■ Yazılı görev: Aşağıdaki kayıtların tamamında "GUI agent" ifadesini "screen agent" ile değiştirerek satırları yeniden yazın. Geri kalan her şey aynı kalmalı.

■ Nesnelerin nerede göründüğüne dair kayıtlar:

========================

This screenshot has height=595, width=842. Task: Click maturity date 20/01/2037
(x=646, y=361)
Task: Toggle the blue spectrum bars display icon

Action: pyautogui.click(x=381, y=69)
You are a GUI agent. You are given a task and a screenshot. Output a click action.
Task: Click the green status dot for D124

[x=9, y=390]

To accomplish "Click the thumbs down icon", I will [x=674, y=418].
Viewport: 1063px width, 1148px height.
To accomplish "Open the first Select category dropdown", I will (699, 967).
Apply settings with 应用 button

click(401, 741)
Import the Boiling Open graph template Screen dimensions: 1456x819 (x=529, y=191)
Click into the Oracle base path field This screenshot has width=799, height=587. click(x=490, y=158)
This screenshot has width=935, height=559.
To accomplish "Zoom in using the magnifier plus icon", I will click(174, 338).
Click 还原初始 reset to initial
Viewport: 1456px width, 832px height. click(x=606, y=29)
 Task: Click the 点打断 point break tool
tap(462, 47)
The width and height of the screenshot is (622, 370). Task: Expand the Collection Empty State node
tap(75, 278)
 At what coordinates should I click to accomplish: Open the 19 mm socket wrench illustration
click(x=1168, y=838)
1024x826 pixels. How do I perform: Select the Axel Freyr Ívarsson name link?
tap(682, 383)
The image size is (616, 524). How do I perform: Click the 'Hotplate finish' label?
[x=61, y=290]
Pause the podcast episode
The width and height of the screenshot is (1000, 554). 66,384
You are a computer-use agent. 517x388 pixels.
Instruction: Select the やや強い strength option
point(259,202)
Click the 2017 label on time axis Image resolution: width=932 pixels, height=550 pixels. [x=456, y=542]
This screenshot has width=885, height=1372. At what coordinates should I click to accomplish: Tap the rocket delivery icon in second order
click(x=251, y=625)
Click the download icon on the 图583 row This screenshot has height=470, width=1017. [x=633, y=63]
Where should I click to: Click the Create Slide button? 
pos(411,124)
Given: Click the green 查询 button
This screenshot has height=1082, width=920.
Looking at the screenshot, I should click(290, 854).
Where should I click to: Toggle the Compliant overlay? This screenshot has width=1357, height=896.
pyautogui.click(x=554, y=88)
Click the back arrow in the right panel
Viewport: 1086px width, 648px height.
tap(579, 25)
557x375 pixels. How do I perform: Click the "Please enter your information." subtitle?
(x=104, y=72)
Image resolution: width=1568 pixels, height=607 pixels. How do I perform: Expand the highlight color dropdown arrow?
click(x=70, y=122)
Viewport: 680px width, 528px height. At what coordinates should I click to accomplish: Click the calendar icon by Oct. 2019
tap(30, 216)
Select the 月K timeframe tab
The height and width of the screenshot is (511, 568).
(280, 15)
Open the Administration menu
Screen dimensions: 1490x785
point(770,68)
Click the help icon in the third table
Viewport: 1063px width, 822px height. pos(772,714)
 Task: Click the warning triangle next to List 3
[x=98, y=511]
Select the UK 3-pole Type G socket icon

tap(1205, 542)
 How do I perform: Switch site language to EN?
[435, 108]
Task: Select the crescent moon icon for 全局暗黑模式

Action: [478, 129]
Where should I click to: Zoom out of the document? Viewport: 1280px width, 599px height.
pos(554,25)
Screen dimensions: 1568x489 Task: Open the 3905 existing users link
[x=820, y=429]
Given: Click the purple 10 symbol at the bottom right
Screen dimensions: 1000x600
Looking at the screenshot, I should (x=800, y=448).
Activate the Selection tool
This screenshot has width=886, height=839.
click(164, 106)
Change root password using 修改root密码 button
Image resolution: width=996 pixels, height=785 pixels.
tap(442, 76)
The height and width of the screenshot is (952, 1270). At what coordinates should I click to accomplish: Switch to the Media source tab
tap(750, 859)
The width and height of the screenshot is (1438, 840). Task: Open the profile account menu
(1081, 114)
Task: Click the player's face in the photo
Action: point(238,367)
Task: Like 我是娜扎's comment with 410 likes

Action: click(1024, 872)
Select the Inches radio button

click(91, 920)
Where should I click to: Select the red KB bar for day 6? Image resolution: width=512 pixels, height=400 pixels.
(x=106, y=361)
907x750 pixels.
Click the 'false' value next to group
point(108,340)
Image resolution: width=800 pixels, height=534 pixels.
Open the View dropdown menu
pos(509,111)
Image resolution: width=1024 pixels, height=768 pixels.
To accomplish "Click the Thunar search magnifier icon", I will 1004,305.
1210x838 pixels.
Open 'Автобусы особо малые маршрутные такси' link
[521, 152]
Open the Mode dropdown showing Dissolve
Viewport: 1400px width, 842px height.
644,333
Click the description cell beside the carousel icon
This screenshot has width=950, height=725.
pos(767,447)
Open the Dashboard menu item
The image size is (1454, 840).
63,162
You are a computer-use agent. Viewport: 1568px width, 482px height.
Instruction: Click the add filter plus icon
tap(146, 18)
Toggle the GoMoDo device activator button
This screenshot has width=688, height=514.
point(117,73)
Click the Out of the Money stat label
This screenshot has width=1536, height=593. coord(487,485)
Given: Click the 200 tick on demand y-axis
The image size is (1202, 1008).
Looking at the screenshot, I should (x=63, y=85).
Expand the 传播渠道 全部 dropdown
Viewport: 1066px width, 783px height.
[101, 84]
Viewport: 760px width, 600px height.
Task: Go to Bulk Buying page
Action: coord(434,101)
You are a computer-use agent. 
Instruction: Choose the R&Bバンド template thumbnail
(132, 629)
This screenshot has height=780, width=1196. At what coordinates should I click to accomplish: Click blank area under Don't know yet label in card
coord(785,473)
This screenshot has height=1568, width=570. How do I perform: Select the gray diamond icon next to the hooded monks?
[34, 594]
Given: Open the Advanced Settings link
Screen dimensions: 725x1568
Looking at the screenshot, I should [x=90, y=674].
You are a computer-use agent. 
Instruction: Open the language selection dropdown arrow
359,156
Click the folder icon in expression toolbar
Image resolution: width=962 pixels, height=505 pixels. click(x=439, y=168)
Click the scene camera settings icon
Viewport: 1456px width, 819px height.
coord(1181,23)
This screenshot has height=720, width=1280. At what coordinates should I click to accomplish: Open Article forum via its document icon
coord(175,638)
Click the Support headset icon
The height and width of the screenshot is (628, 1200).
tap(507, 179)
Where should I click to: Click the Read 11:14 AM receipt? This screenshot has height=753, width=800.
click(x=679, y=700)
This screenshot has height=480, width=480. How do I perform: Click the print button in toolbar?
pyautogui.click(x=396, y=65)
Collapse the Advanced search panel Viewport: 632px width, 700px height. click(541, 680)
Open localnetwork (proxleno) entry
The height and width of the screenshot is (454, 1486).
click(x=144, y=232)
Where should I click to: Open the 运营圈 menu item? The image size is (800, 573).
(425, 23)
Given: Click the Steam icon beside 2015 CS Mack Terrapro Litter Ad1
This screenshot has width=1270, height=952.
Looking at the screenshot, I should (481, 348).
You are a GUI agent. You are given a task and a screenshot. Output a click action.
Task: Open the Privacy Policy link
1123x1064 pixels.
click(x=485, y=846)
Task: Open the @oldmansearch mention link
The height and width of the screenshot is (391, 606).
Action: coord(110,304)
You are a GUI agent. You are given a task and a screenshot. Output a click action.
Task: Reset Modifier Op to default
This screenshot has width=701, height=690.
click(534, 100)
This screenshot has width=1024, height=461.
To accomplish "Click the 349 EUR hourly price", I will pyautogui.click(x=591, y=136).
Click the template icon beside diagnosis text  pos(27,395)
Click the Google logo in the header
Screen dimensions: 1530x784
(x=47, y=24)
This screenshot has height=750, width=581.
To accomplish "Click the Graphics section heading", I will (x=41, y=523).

========================

■ Alıştırma sonucu:
This screenshot has height=595, width=842. Task: Click maturity date 20/01/2037
(x=646, y=361)
Task: Toggle the blue spectrum bars display icon

Action: pyautogui.click(x=381, y=69)
You are a screen agent. You are given a task and a screenshot. Output a click action.
Task: Click the green status dot for D124

[x=9, y=390]

To accomplish "Click the thumbs down icon", I will [x=674, y=418].
Viewport: 1063px width, 1148px height.
To accomplish "Open the first Select category dropdown", I will (699, 967).
Apply settings with 应用 button

click(401, 741)
Import the Boiling Open graph template Screen dimensions: 1456x819 (x=529, y=191)
Click into the Oracle base path field This screenshot has width=799, height=587. click(x=490, y=158)
This screenshot has width=935, height=559.
To accomplish "Zoom in using the magnifier plus icon", I will click(174, 338).
Click 还原初始 reset to initial
Viewport: 1456px width, 832px height. click(x=606, y=29)
 Task: Click the 点打断 point break tool
tap(462, 47)
The width and height of the screenshot is (622, 370). Task: Expand the Collection Empty State node
tap(75, 278)
 At what coordinates should I click to accomplish: Open the 19 mm socket wrench illustration
click(x=1168, y=838)
1024x826 pixels. How do I perform: Select the Axel Freyr Ívarsson name link?
tap(682, 383)
The image size is (616, 524). How do I perform: Click the 'Hotplate finish' label?
[x=61, y=290]
Pause the podcast episode
The width and height of the screenshot is (1000, 554). 66,384
You are a computer-use agent. 517x388 pixels.
Instruction: Select the やや強い strength option
point(259,202)
Click the 2017 label on time axis Image resolution: width=932 pixels, height=550 pixels. [x=456, y=542]
This screenshot has width=885, height=1372. At what coordinates should I click to accomplish: Tap the rocket delivery icon in second order
click(x=251, y=625)
Click the download icon on the 图583 row This screenshot has height=470, width=1017. [x=633, y=63]
Where should I click to: Click the Create Slide button? 
pos(411,124)
Given: Click the green 查询 button
This screenshot has height=1082, width=920.
Looking at the screenshot, I should click(290, 854).
Where should I click to: Toggle the Compliant overlay? This screenshot has width=1357, height=896.
pyautogui.click(x=554, y=88)
Click the back arrow in the right panel
Viewport: 1086px width, 648px height.
tap(579, 25)
557x375 pixels. How do I perform: Click the "Please enter your information." subtitle?
(x=104, y=72)
Image resolution: width=1568 pixels, height=607 pixels. How do I perform: Expand the highlight color dropdown arrow?
click(x=70, y=122)
Viewport: 680px width, 528px height. At what coordinates should I click to accomplish: Click the calendar icon by Oct. 2019
tap(30, 216)
Select the 月K timeframe tab
The height and width of the screenshot is (511, 568).
(280, 15)
Open the Administration menu
Screen dimensions: 1490x785
point(770,68)
Click the help icon in the third table
Viewport: 1063px width, 822px height. pos(772,714)
 Task: Click the warning triangle next to List 3
[x=98, y=511]
Select the UK 3-pole Type G socket icon

tap(1205, 542)
 How do I perform: Switch site language to EN?
[435, 108]
Task: Select the crescent moon icon for 全局暗黑模式

Action: [478, 129]
Where should I click to: Zoom out of the document? Viewport: 1280px width, 599px height.
pos(554,25)
Screen dimensions: 1568x489 Task: Open the 3905 existing users link
[x=820, y=429]
Given: Click the purple 10 symbol at the bottom right
Screen dimensions: 1000x600
Looking at the screenshot, I should (x=800, y=448).
Activate the Selection tool
This screenshot has width=886, height=839.
click(164, 106)
Change root password using 修改root密码 button
Image resolution: width=996 pixels, height=785 pixels.
tap(442, 76)
The height and width of the screenshot is (952, 1270). At what coordinates should I click to accomplish: Switch to the Media source tab
tap(750, 859)
The width and height of the screenshot is (1438, 840). Task: Open the profile account menu
(1081, 114)
Task: Click the player's face in the photo
Action: point(238,367)
Task: Like 我是娜扎's comment with 410 likes

Action: click(1024, 872)
Select the Inches radio button

click(91, 920)
Where should I click to: Select the red KB bar for day 6? Image resolution: width=512 pixels, height=400 pixels.
(x=106, y=361)
907x750 pixels.
Click the 'false' value next to group
point(108,340)
Image resolution: width=800 pixels, height=534 pixels.
Open the View dropdown menu
pos(509,111)
Image resolution: width=1024 pixels, height=768 pixels.
To accomplish "Click the Thunar search magnifier icon", I will 1004,305.
1210x838 pixels.
Open 'Автобусы особо малые маршрутные такси' link
[521, 152]
Open the Mode dropdown showing Dissolve
Viewport: 1400px width, 842px height.
644,333
Click the description cell beside the carousel icon
This screenshot has width=950, height=725.
pos(767,447)
Open the Dashboard menu item
The image size is (1454, 840).
63,162
You are a computer-use agent. Viewport: 1568px width, 482px height.
Instruction: Click the add filter plus icon
tap(146, 18)
Toggle the GoMoDo device activator button
This screenshot has width=688, height=514.
point(117,73)
Click the Out of the Money stat label
This screenshot has width=1536, height=593. coord(487,485)
Given: Click the 200 tick on demand y-axis
The image size is (1202, 1008).
Looking at the screenshot, I should (x=63, y=85).
Expand the 传播渠道 全部 dropdown
Viewport: 1066px width, 783px height.
[101, 84]
Viewport: 760px width, 600px height.
Task: Go to Bulk Buying page
Action: coord(434,101)
You are a computer-use agent. 
Instruction: Choose the R&Bバンド template thumbnail
(132, 629)
This screenshot has height=780, width=1196. At what coordinates should I click to accomplish: Click blank area under Don't know yet label in card
coord(785,473)
This screenshot has height=1568, width=570. How do I perform: Select the gray diamond icon next to the hooded monks?
[34, 594]
Given: Open the Advanced Settings link
Screen dimensions: 725x1568
Looking at the screenshot, I should [x=90, y=674].
You are a computer-use agent. 
Instruction: Open the language selection dropdown arrow
359,156
Click the folder icon in expression toolbar
Image resolution: width=962 pixels, height=505 pixels. click(x=439, y=168)
Click the scene camera settings icon
Viewport: 1456px width, 819px height.
coord(1181,23)
This screenshot has height=720, width=1280. At what coordinates should I click to accomplish: Open Article forum via its document icon
coord(175,638)
Click the Support headset icon
The height and width of the screenshot is (628, 1200).
tap(507, 179)
Where should I click to: Click the Read 11:14 AM receipt? This screenshot has height=753, width=800.
click(x=679, y=700)
This screenshot has height=480, width=480. How do I perform: Click the print button in toolbar?
pyautogui.click(x=396, y=65)
Collapse the Advanced search panel Viewport: 632px width, 700px height. click(541, 680)
Open localnetwork (proxleno) entry
The height and width of the screenshot is (454, 1486).
click(x=144, y=232)
Where should I click to: Open the 运营圈 menu item? The image size is (800, 573).
(425, 23)
Given: Click the Steam icon beside 2015 CS Mack Terrapro Litter Ad1
This screenshot has width=1270, height=952.
Looking at the screenshot, I should (481, 348).
You are a screen agent. You are given a task and a screenshot. Output a click action.
Task: Open the Privacy Policy link
1123x1064 pixels.
click(x=485, y=846)
Task: Open the @oldmansearch mention link
The height and width of the screenshot is (391, 606).
Action: coord(110,304)
You are a screen agent. You are given a task and a screenshot. Output a click action.
Task: Reset Modifier Op to default
This screenshot has width=701, height=690.
click(534, 100)
This screenshot has width=1024, height=461.
To accomplish "Click the 349 EUR hourly price", I will pyautogui.click(x=591, y=136).
Click the template icon beside diagnosis text  pos(27,395)
Click the Google logo in the header
Screen dimensions: 1530x784
(x=47, y=24)
This screenshot has height=750, width=581.
To accomplish "Click the Graphics section heading", I will (x=41, y=523).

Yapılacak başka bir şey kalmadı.